Good Nature

 


Most of us probably believe that nature is good for us. Trees and greenery in our environment improve the quality of the air and create a pleasant atmosphere. Interacting with plants is good for our well-being. But is there scientific proof of this?

Kathy Willis is Professor of Biodiversity in the Department of Biology at the University of Oxford. A few years ago, she was asked to “do some writing for an international project detailing the societal benefits we gain from plants. [She was] asked to find tangible examples of the health benefits derived from having plants in our everyday environments.”

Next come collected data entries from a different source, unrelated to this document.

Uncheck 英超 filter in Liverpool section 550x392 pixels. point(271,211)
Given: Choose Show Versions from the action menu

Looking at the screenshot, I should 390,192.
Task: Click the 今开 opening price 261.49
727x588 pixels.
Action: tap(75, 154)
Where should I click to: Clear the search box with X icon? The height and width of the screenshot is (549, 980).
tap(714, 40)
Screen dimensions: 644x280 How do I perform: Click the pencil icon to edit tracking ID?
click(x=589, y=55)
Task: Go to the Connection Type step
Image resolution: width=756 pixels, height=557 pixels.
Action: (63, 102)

She presents the results of her research in Good Nature: Improve Your Health and Happiness with Nature – One Simple Step at a Time (2024). This book is my choice for the category Garden for the 2025 Nonfiction Reader Challenge.

Willis writes that “The more I looked into this, the more published studies I came across showing that, along with sight, the effect of smelling, hearing and even touching certain plants can trigger measurable (and sometimes long-lasting) positive physical and mental health changes in us.”

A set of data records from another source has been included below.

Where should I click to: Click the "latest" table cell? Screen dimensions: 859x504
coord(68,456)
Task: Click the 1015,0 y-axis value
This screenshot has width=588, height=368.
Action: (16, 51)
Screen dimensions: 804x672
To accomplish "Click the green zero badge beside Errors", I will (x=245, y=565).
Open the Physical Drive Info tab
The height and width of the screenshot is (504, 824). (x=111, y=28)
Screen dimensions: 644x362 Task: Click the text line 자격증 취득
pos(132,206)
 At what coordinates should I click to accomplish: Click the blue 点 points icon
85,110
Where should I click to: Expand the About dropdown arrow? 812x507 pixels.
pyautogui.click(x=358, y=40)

The book details the different ways we interact with nature – like gardening, having houseplants, walking in a park, listening to birdsong, smelling flowers – and how these activities affect our health through each of the senses. Willis gives details about the studies she researched, and explains how we can use the results in our own lives. She writes in a conversational style, adding personal experiences. Sometimes I found the research more detailed than I needed to know, but it shows how thorough she has been. She includes Notes, an Index, and 16 pages of illustrations.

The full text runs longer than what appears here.